-- Tarefa escrita A --
Responda, com base no trecho sobre Drummond tradutor:
(i) Em que mês e ano, e em qual revista, saiu o artigo de Drummond?
(ii) De que modo Drummond diz ter feito a tradução?
(iii) Qual editora lança o livro Poesia traduzida?
-- Tarefa escrita B --
No trecho sobre Drummond tradutor, quais são os perigos que podem surgir na navegação com que ele compara o ofício de traduzir?
-- Tarefa escrita C --
Retome o texto sobre Drummond tradutor a partir do ponto em que ele para.

-- Trecho fornecido --
"""

Em novembro de 1946, num artigo para a Revista Acadêmica, o poeta e escritor Carlos Drummond de Andrade fez uma rara avaliação a respeito de sua atividade como tradutor, quase como se pedisse desculpas pela ousadia. No artigo, impregnado de um lirismo típico do mais carioca dos poetas mineiros, Drummond descrevia o trabalho de passar para o português o romance As relações perigosas, do general francês Choderlos de Laclos:
“O gosto do livro despertou em mim o apetite de traduzi-lo. Nunca fui amante de traduções: por falta de habilitação e de paciência. É esse ofício de traduzir, alguma coisa como a navegação por mares nevoentos, em que você tanto pode salvar-se como topar com um recife, a proa de outro barco, o peixe-fantasma, a mina flutuante e o raio. Às vezes imaginamos que estamos traduzindo e estamos simplesmente falsificando: culpa da cerração no mar de línguas, senão da própria irredutibilidade do texto literário.(...) Traduzi com grandes pausas, como se deve beber cachaça, e se não estou satisfeito com o meu trabalho, confesso que dele tirei prazer.”
Engana-se quem pensa que esse tradutor envergonhado seja acidental ou circunstancial, espécie de hobby de um gigante poeta, cronista e romancista. Longe disso. Usando às vezes pseudônimos, às vezes o próprio nome, Drummond traduziu muito — não apenas prosa e teatro, como As relações perigosas — mas especialmente poetas que acabaram influenciando decisivamente sua própria obra, como Federico García Lorca, Pedro Salinas, Juan Jamón Jiménez, André Verdet, Guillaume Apollinaire ou Jules Supervielle. É o que se conclui de um dos mais importantes lançamentos literários do ano: o livro Poesia traduzida, que a editora Cosac Naify manda para as livrarias esta semana.

"""

(Linhas sobre coordenadas de destino)
"""

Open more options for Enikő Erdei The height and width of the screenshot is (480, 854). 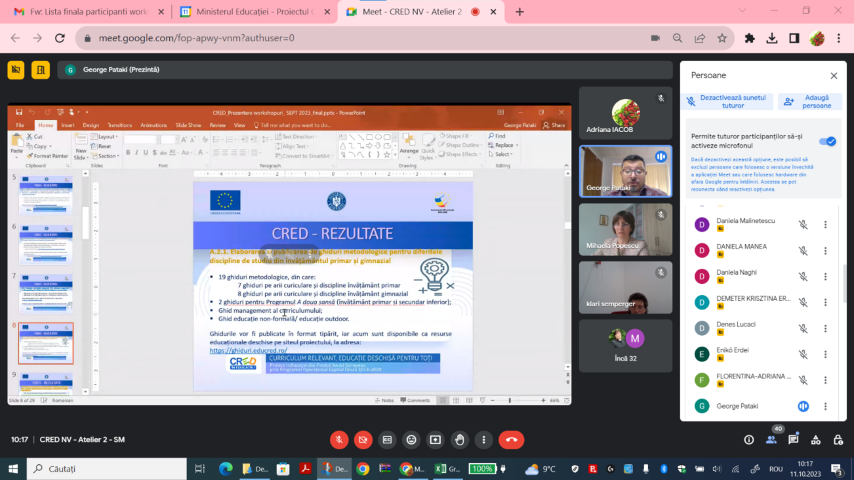(825, 353)
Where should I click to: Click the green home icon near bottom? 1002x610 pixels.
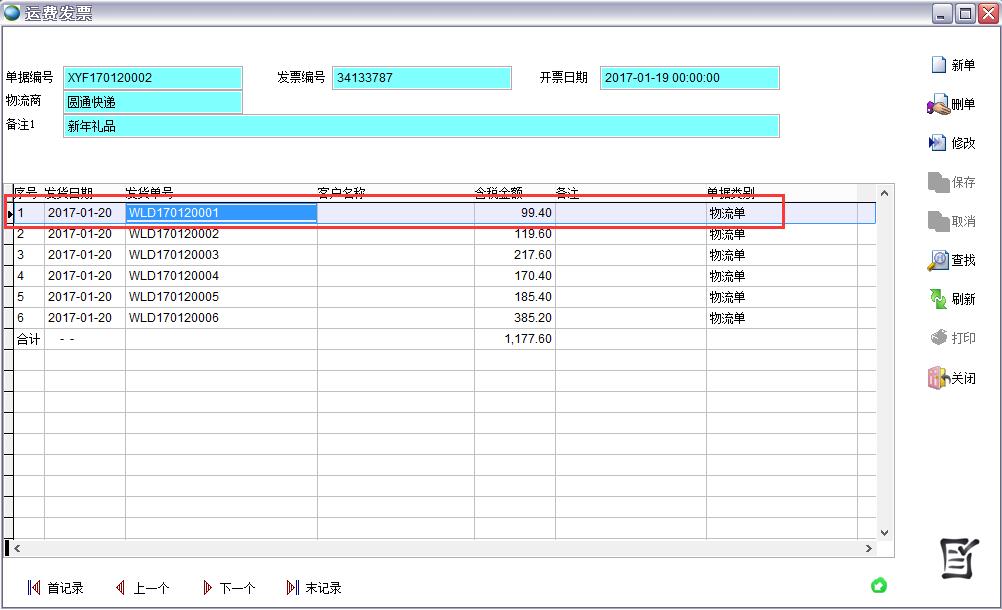(x=879, y=585)
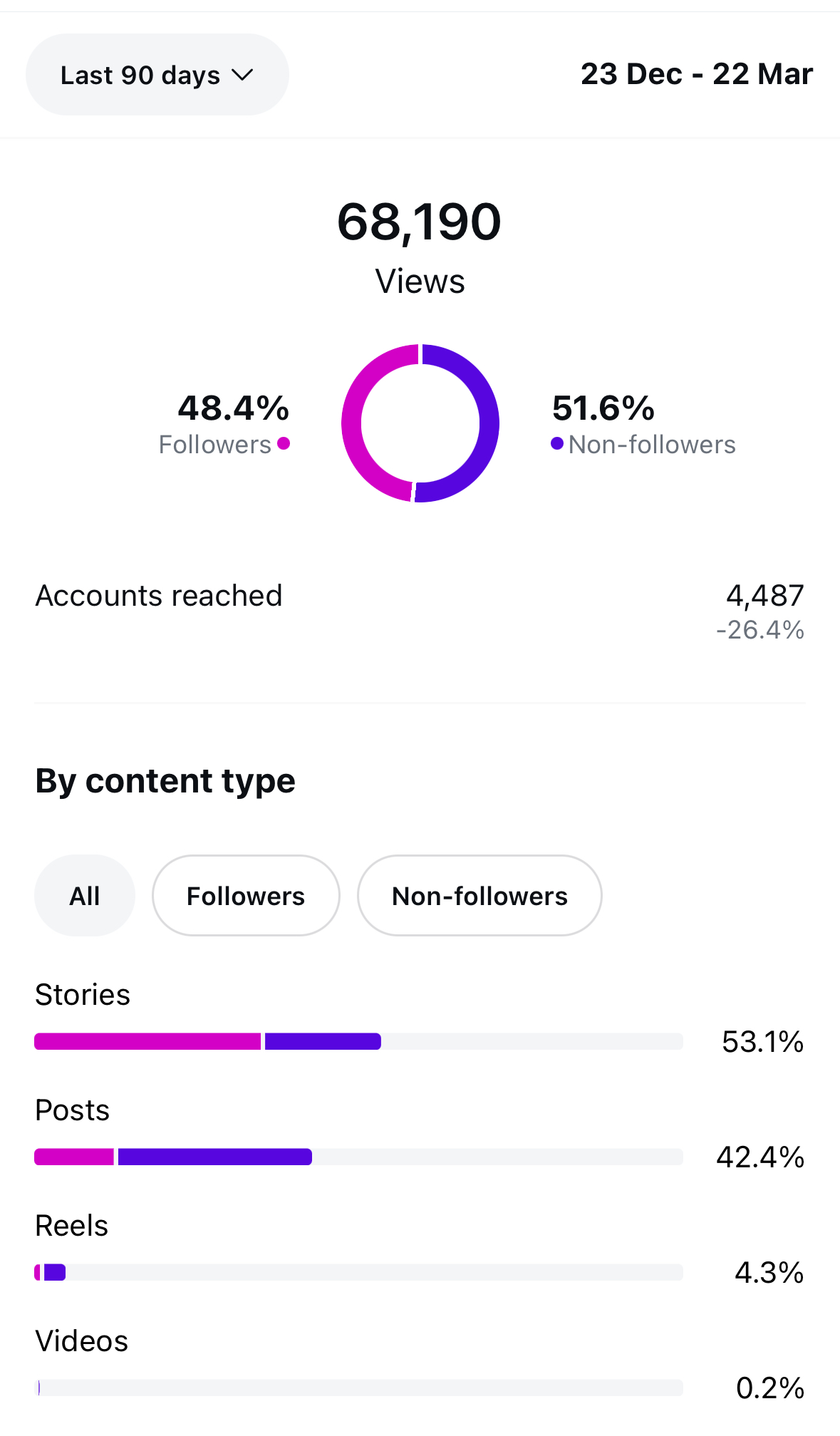The width and height of the screenshot is (840, 1436).
Task: Switch to the Followers filter chip
Action: 246,896
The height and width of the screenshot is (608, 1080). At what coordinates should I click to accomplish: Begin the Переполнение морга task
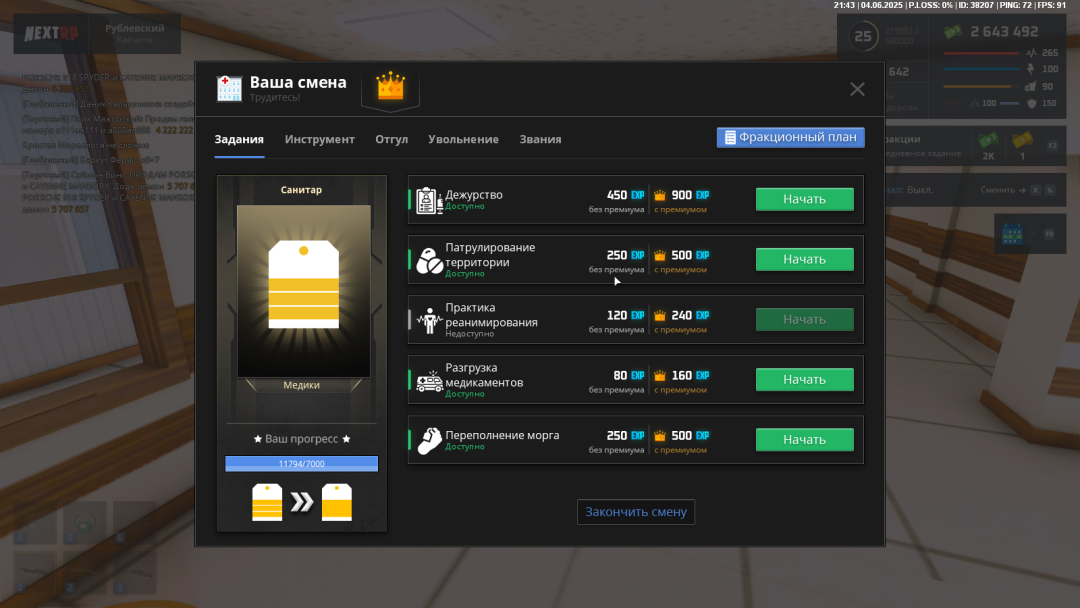pos(804,439)
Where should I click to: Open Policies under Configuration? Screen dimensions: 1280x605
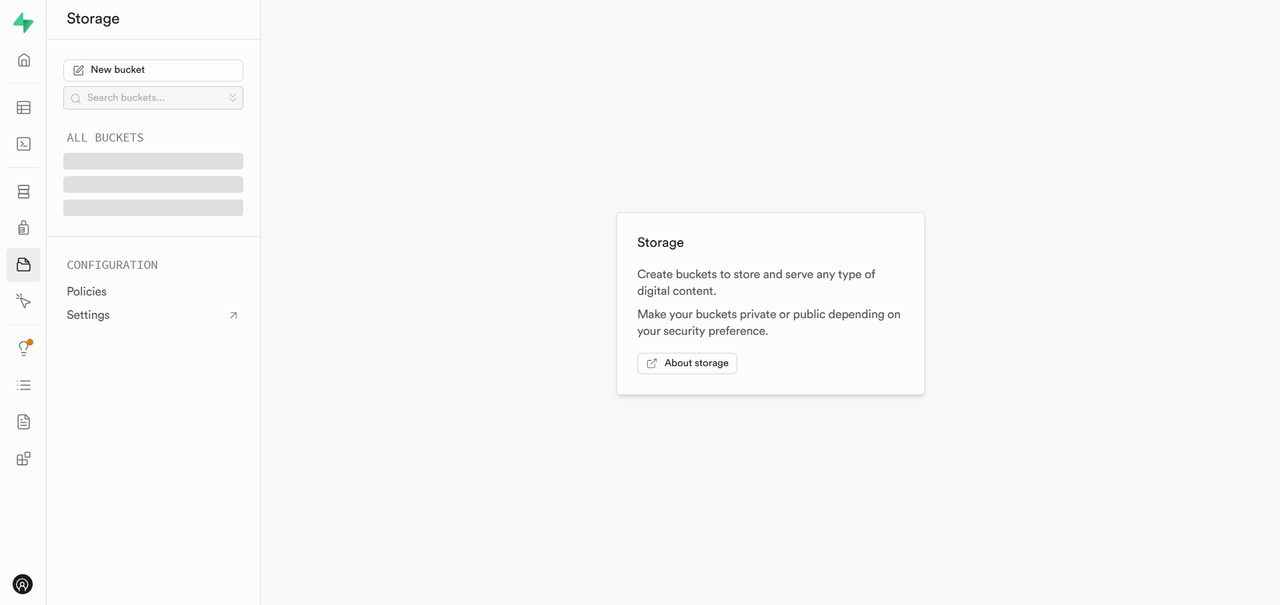pyautogui.click(x=87, y=292)
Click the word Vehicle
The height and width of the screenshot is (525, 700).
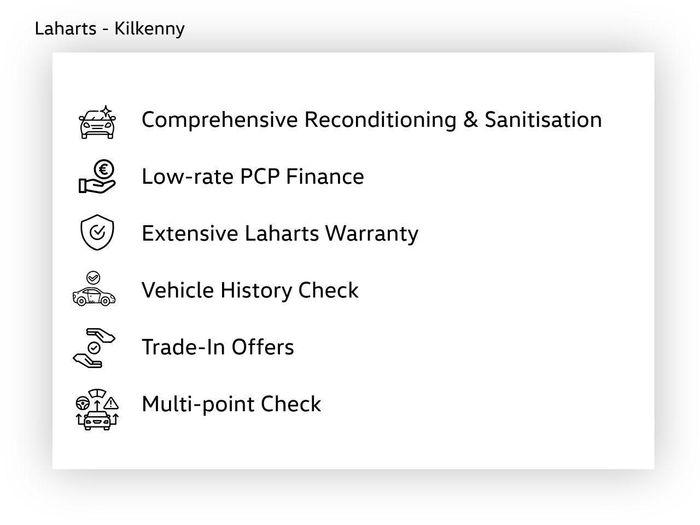click(178, 290)
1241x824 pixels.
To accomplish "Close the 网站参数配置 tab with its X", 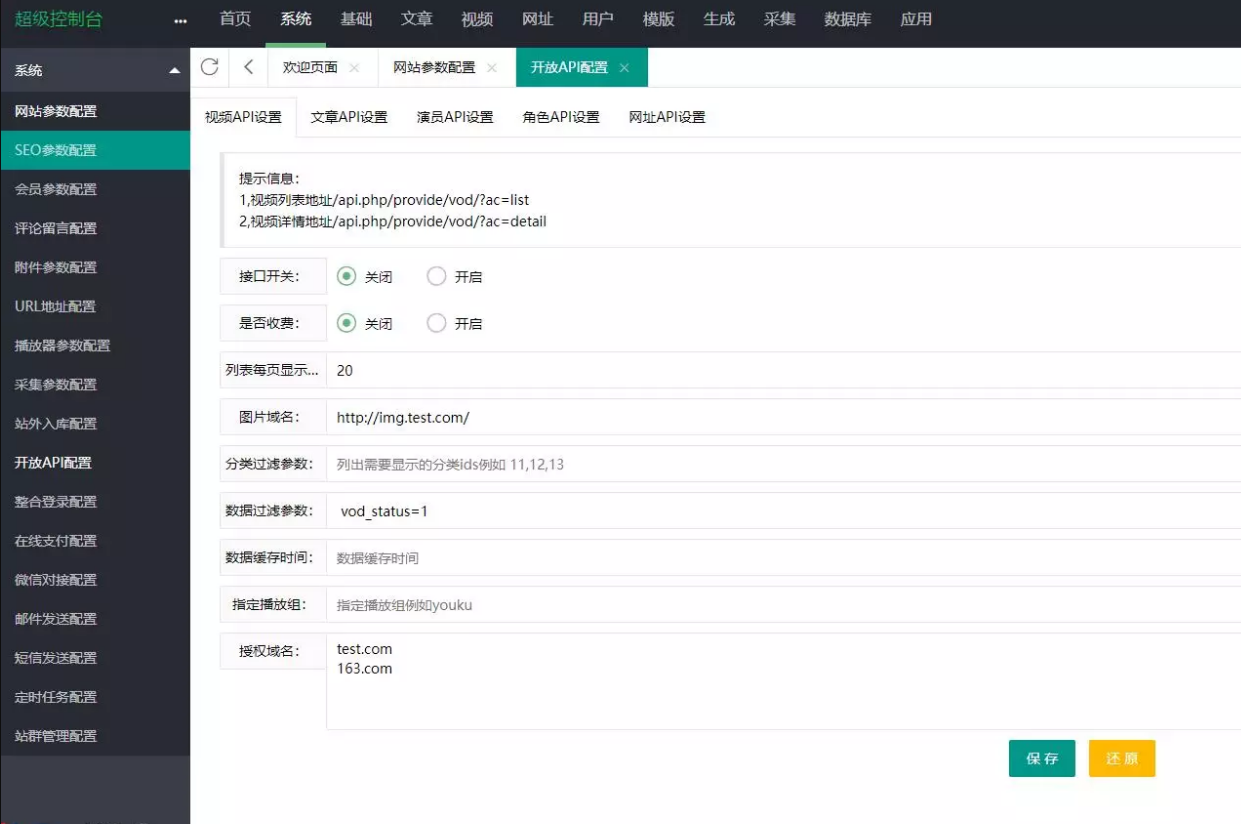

"""

-- Resultado A --
(i) Em novembro de 1946, na Revista Acadêmica.
(ii) Com grandes pausas, como se deve beber cachaça.
(iii) A Cosac Naify.

-- Resultado B --
Um recife, a proa de outro barco, o peixe-fantasma, a mina flutuante e o raio.

-- Resultado C --
Fruto de um trabalho de organização e pesquisa de cerca de cinco anos do editor e professor de Literatura Brasileira da USP Augusto Massi e do poeta, tradutor e pesquisador na Fundação Casa de Rui Barbosa Júlio Castañon Guimarães, Poesia traduzida traz 64 poemas (em cuidada edição bilíngue) publicados em jornais e revistas brasileiros da primeira metade do século XX e traduzidos a partir do francês, espanhol e inglês. Estão ali pérolas em versos de dezenas de poetas do calibre de Paul Éluard, Ralph Waldo Emerson, Dorothy Parker, Jacques Prévert, Fernando de Córdoba y Bocanegra, Bertolt Brecht, além dos já citados Lorca, Jiménez, Salinas e Verdet.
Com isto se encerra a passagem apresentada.